The loss of affinity when RNAs were shortened from the 5’ end suggested that RNA length is important. However, the sequence may also contribute to binding. To further test this, we measured binding affinities for three different mutated oligos. For the first mutant, we altered the central AA bases of the CCAACU motif to GG, to maintain purines at this site but change the base. This alteration had a mild (2-fold) reduction in affinity, in a similar range observed for the DUO-19mer and DUO-17mer oligomers that have a partly truncated CCAACU motif (Fig. 5B,F, Fig. S6). In a second mutation, we switched four of the conserved pyrimidine bases (C-to-U, or U-to-C mutations) of the CNYUCNYU motif. This mutation substantially altered the binding affinity from the low nanomolar range to a KD of 104 nM (Fig. 5B,F, Fig. S6). A third mutation combined the alteration to the CNYUCNYU motif with that of the AA-to-GG alteration in the CCAACU motif. This mutation led to a further ∼10-fold loss of affinity. We conclude that the combined CCAACU and CNYUCNYU motif sequences are important for high affinity binding of Ssd1. Together, these data are consistent with the CCAACU motif contributing sequence specificity in addition to the effect of RNA length.
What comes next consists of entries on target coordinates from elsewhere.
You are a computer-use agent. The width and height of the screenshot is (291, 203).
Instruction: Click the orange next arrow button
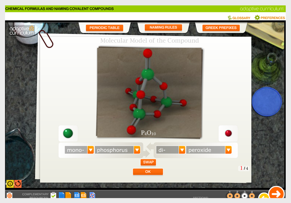point(276,194)
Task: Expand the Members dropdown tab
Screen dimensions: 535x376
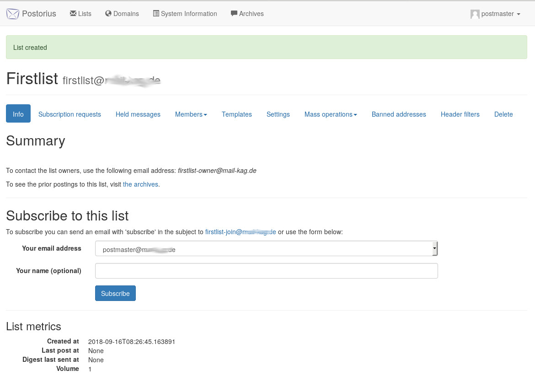Action: pyautogui.click(x=191, y=114)
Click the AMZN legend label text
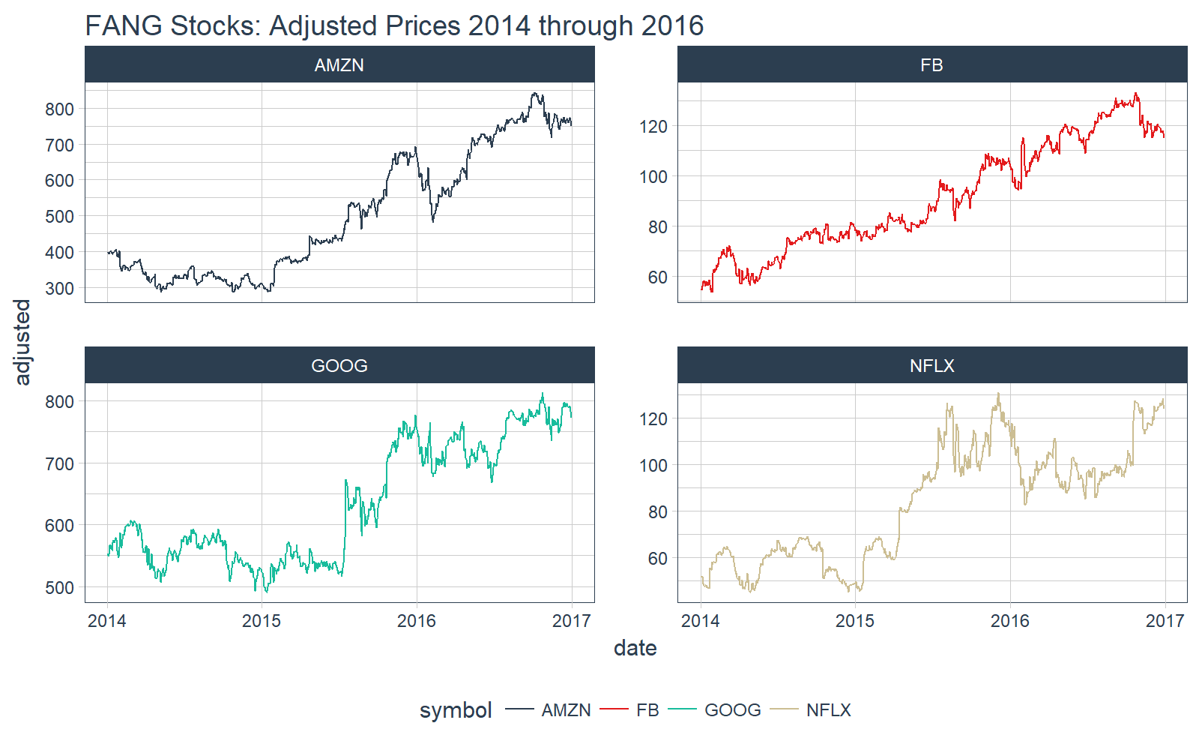This screenshot has height=750, width=1199. [566, 710]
Ssd1 binding motifs are conserved across fungi
The Ssd1 binding site is highly conserved in homologous transcripts: we focused on the SUN4 5’UTR by aligning the upstream regions of SUN4 homologs from 7 sequenced species of Saccharomyces sensu stricto (Fig. 6A). This sequence logo shows that both the CCAACU and CNYUCNYU motifs are perfectly conserved in the tandem binding site, while nearby sites are more variable. This tandem binding site was previously identified as highly conserved using a phylogenetic hidden Markov model, PhastCons (Siepel et al. 2005). This confirms that specific nucleotides within these two motifs are conserved over 20 million years of evolution in the Saccharomyces genus.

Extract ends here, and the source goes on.